松の木は倒木の惧れがあるものは伐採されていましたが、小さな苗木が補植されていたので将来にわたり松並木が残りそうです。
[ 芦田 金丸土屋旅館(2024 04 15) ]
松並木を過ぎると芦田宿に入りますが、宿場だったことを意識していないと通り過ぎてしまいそうなところです。
江戸時代もあまり評判の良い宿場ではなかったようですが、江戸時代から現在まで旅館を営んでいる金丸土屋旅館や本陣だった土屋家住宅などが、ぽつぽつと残されています。
芦田宿の江戸方にある茂田井間の宿のほうが、宿場らしい雰囲気が残っているように感じます。
街道は水路を残し昔のままの4mほどの幅しかなく、両側に比較的大きな古い建物が多く残っていて、新しい建物は格子や白壁を使い景観に配慮した建て方になっています。
[ 芦田 茂田井間の宿(2024 04 15) ]
出梁造りの旅籠こそ見られませんが、大澤酒造と武重本家酒造という2軒の造り酒屋があり、街道に沿って重厚な白壁を見せ往時の雰囲気を味わうことができます。
茂田井間の宿は立派な酒蔵がありながら観光客は少なく、ひっそりとした中山道らしい街道歩きができます。
お酒を土産にすると重い荷物になってしまうので、歩き旅では購入に二の足を踏んでしまいます。
[ 芦田 武重本家酒造(2024 04 15) ]
茂田井間の宿を過ぎると、太陽光発電のパネルが並んでいますが銅線が不足しているようで、集電のための結線がされておらず発電には至っていないようでした。

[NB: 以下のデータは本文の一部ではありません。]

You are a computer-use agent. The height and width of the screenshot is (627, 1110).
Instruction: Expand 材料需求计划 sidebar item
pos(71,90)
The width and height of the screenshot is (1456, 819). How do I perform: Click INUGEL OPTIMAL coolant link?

太陽光発電のパネルは中山道沿いのいろいろなところで見られますが、空き家と違い山の斜面に設置されているところもあるので、放置されると災害を招きかねません。
[ 望月 脇本陣(2024 04 15) ]
茂田井間の宿から小さな丘を上りピークを越え、段丘を下っていくと望月宿の中心部に入ります。
途中に、別荘地としてではなく普通の住宅地として開発された〇〇ヒルズと銘打った住宅地があり、小さな驚きを感じます。

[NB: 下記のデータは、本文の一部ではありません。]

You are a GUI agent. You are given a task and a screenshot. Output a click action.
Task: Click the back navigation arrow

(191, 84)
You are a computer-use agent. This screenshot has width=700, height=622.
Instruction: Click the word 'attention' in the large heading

さすがに区画は広いようで、まわりに高い建物がなく見晴らしも良いのですが、通勤通学やお買い物はどこへ行くのでしょうか?
望月宿は脇本陣だった建物や旅籠だった建物が点在しています。
旅籠の対面には映画「犬神家の一族」で那須ホテルとしてロケ地になった、木造3階建ての井出野屋旅館がありますが、郵便受けに廃業した旨の張り紙がありました。
[ 望月 ライト食堂(2024 04 15) ]
沿道には昭和レトロを感じさせる店舗もありますが、多くはシャッターが下りたままになっています。
その中でも、ガソリンスタンドを改装して営業している洋食屋があり、お昼時にはほぼ満席になる状態でした。

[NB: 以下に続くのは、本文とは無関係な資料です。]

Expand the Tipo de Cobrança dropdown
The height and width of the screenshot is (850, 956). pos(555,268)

望月宿で目に付くのは、街道より一段高い場所に建っている佐久市役所望月支所です。
2005年に佐久市に合併する前の望月町役場だった建物で、3階建てですが段丘の上に建っているので街道から見るとかなり高い位置になり、5,6階建ての建物のように見えます。
[ 望月 小粋な造り(2024 04 15) ]
宿場から少し外れた鹿曲川に架かる橋の袂に、2階の縦格子を支える梁に小粋な造りがありました。
構造上は全く必要のない支えに、彫り物を施して取付けて通行する人の目を楽しませています。
鹿曲川を渡ると旧・中山道は瓜生坂と言われる急坂を上りますが、急坂を上りきっても見晴らしが良くなる訳ではなく疲れがたまるだけでした。
八幡宿へ向かう途中に、百沢集落という狭い街道に面して建物が建っている集落があり、昔ながらの雰囲気があるのですが、空き家が目立つようでした。
[ 八幡 八幡宿の道(2024 04 15) ]
八幡宿の手前で旧・中山道は国道142号から分かれますが、宿場内の道は昔の幅から拡げれられたようで、桝形のあった八幡神社まで7mほどの均一な幅が続きます。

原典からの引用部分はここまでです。